Melwood for many years used the 14(c) program to pay a subminimum wage to its workers. But DeSantis said it bothered her. She thought of the workers in Melwood's greenhouses, which provide plants to clients, including the Kennedy Center.
"The thought of having paid him or her less than minimum wage just strikes me as wrong," DeSantis said.
Last summer, DeSantis led a policy change, and all of Melwood's workers now make at least minimum wage. The shift cost Melwood about $50,000; the organization says it has covered the added expense through administrative efficiencies.
At The Arc Baltimore, which serves people with developmental disabilities, administrators have been "on a steady path to eliminate the payment of subminimum wage," Executive Director Steve Morgan said.
But because the workers might not be as productive as those that private employers can find elsewhere, the Arc continues to pay some employees a lower wage.
"It can be challenging for us to find private contracts where a company is paying us enough to pay everyone minimum wage," Morgan said.
Relic of old attitudes?
In the 1970s and 1980s, Baltimore resident Charles Biebl worked in a sheltered workshop. He screwed parts onto the backs of telephones, and was paid per phone. He remembers a week in 1975 when he worked overtime and still earned just "$15 and some change."
"The philosophy was, 'They ought to be happy, be thankful for what they have,'" said Biebl, 61, who is blind and lives in East Baltimore with his 92-year-old mother.
Biebl calls the end of subminimum wage "way overdue."
"We do want to be productive, just like anybody else," he said.
Last year, the federal government began investigating Rhode Island's system of employment for intellectually and developmentally disabled workers. It concluded that the state relied too much on programs that kept such workers separated from others. In a settlement this year, Rhode Island agreed to provide more opportunities for work in mainstream jobs.

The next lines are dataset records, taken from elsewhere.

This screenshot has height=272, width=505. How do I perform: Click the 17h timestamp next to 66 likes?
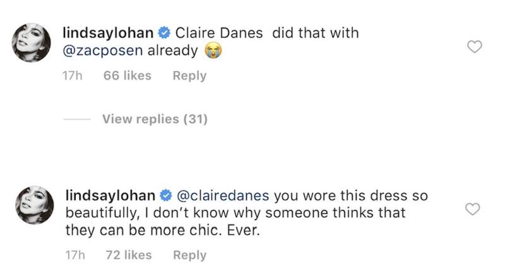(x=74, y=76)
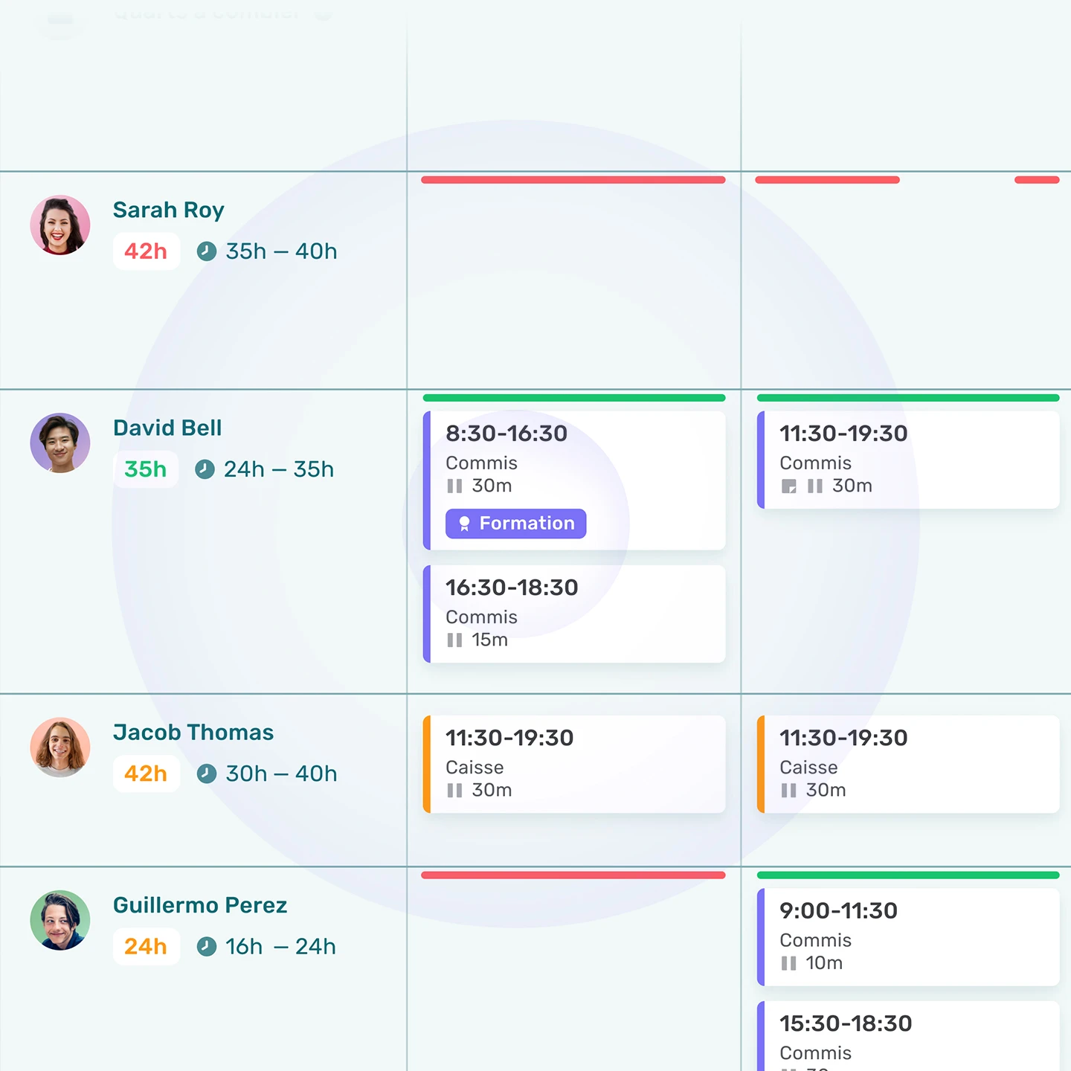Click the clock icon by Jacob Thomas's 30h – 40h
The height and width of the screenshot is (1071, 1071).
tap(207, 774)
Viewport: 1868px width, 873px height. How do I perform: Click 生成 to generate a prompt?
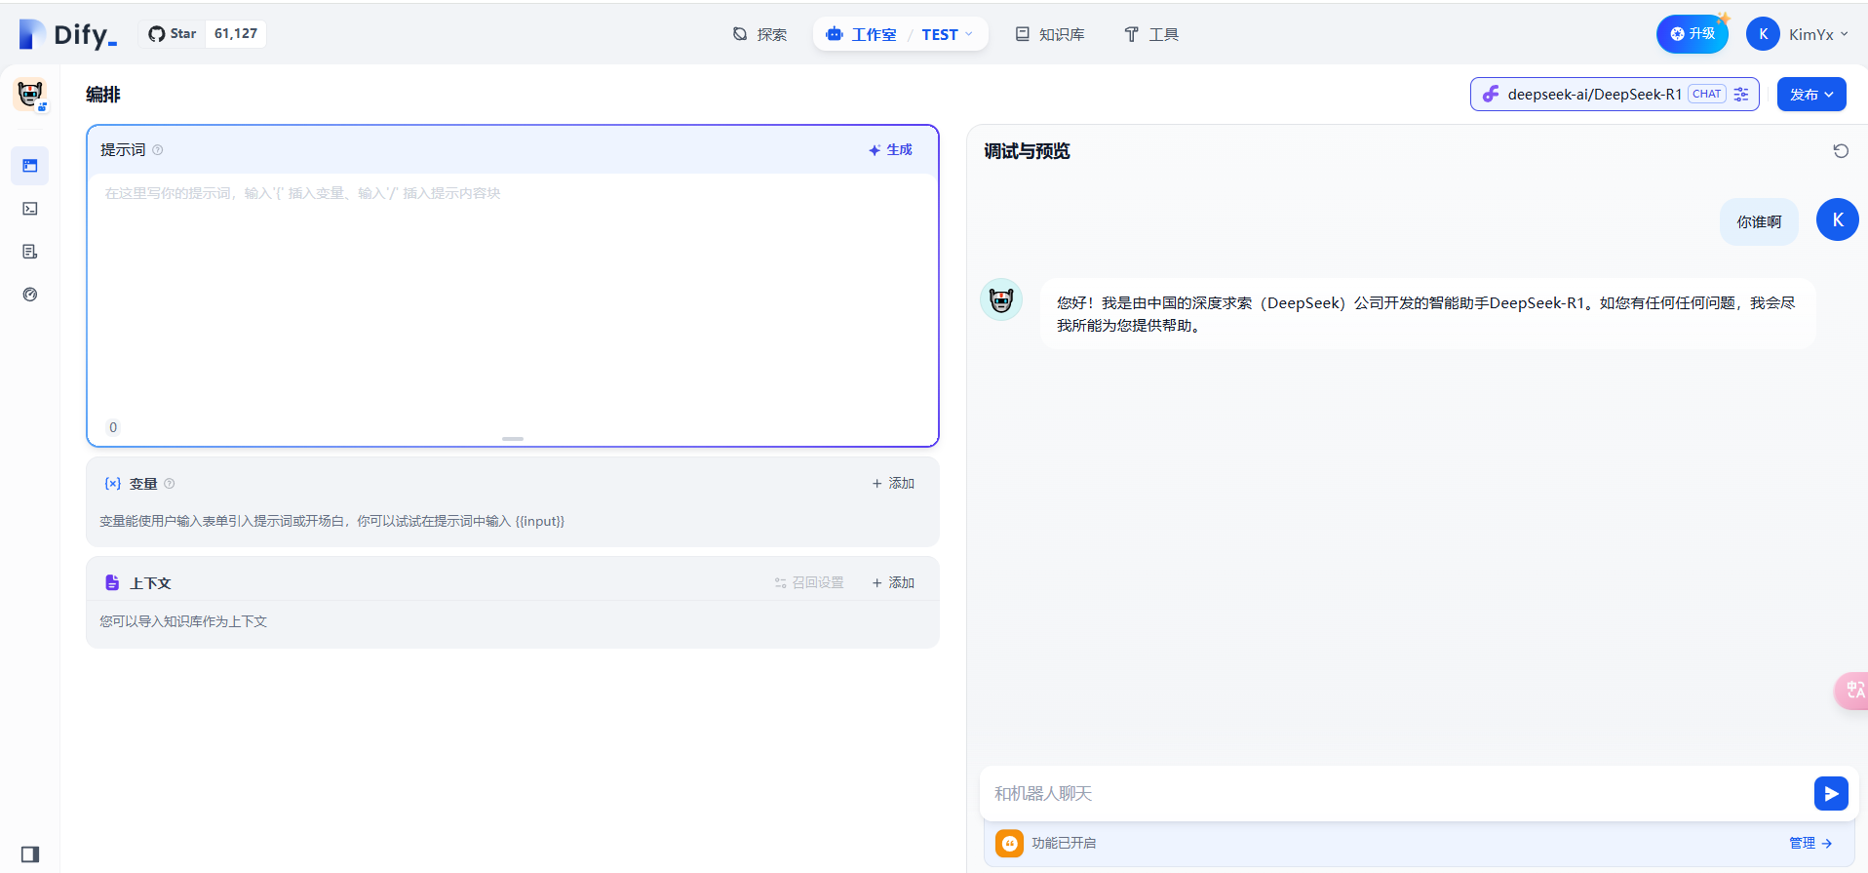point(890,150)
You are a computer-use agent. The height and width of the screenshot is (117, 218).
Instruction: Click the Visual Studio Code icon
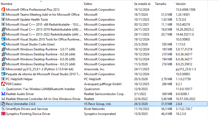point(3,44)
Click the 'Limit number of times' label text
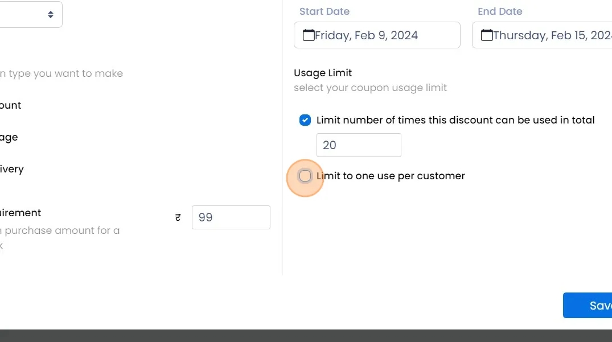The height and width of the screenshot is (342, 612). tap(455, 120)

Vermont phased out its sheltered workshops over 20 years, with the last one closing in the early 2000s, said Bryan Dague, a research associate at the University of Vermont's Center on Disability and Community Inclusion.
Vermont was a pioneer in developing the concept of community-based employment and set up pilot projects that were replicated across the state.

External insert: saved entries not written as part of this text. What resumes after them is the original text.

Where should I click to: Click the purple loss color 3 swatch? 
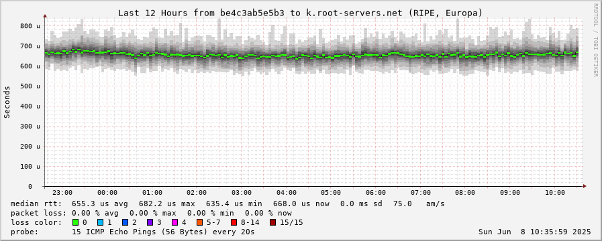(150, 222)
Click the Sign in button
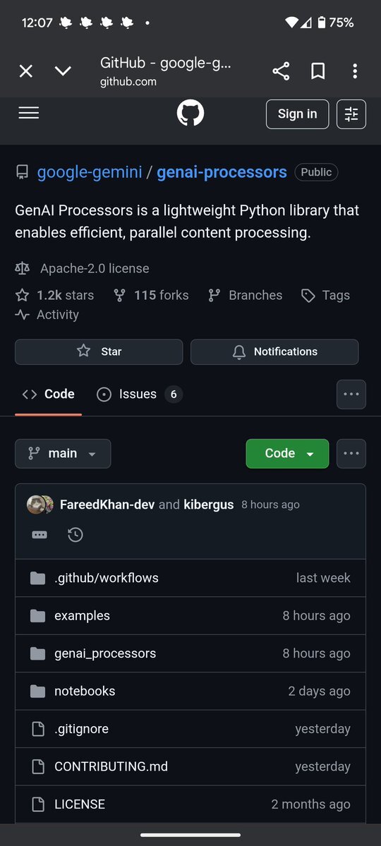381x846 pixels. (297, 114)
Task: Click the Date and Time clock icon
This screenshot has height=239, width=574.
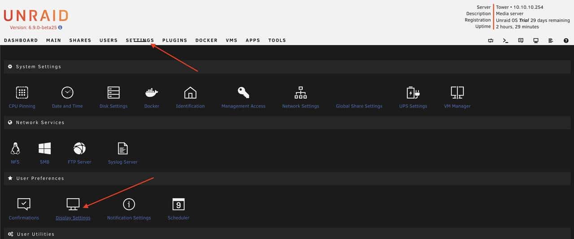Action: pyautogui.click(x=67, y=93)
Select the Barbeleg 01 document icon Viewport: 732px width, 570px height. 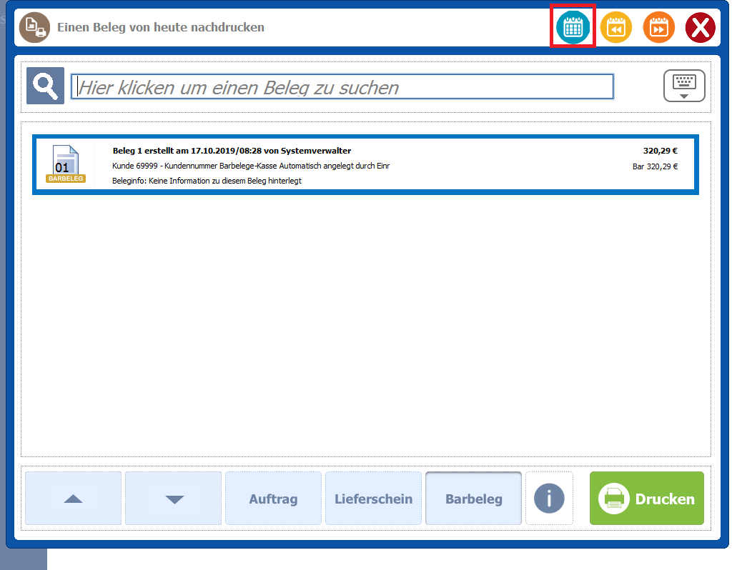pos(66,164)
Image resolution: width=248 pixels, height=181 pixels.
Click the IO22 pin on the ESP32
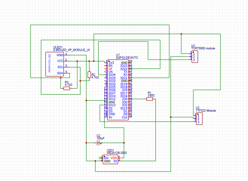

While some agencies resisted, "the sheltered workshops just eventually closed down," Dague said.
The state took a gradual approach, limiting and then prohibiting funding for sheltered workshops and "enclaves," where a group of people with disabilities worked separately from others at a business, said Jennie Masterson, supported employment services coordinator at the Vermont Division of Disability and Aging Services.
When the last sheltered workshop closed, about 50 people worked there, she said. Roughly 90 percent found employment in the community.

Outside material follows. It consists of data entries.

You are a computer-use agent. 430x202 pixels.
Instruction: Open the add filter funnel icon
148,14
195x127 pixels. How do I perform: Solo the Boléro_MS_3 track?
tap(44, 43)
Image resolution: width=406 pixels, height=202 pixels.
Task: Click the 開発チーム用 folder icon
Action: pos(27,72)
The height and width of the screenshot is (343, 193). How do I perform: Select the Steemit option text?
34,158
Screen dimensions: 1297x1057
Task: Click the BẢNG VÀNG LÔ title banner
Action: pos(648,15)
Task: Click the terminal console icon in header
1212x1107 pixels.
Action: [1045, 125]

She did not have an estimate of the overall costs involved in the switchover. But as an example, she said the state provided $50,000 for the agency running the last sheltered workshop to hire a full-time job developer to help individuals find employment.Vermont also increased each individual's Medicaid allotment to cover the cost of employment and support services.
Dague says the debate over 14(c) is not simply about wages.
"There's very low expectations in sheltered workshops," Dague said. "You can just sort of sit around not doing anything. ... It's not an environment where they're really going to learn either the work skills or the social skills that they're going to need to function in the community."
Over time, a shift in attitudes has led to "greater and greater integration," of people with disabilities, said Ari Ne'eman, president of the Autistic Self Advocacy Network.
"We've certainly seen that in housing," Ne'eman said. "Now it's time to do the same within the context of employment."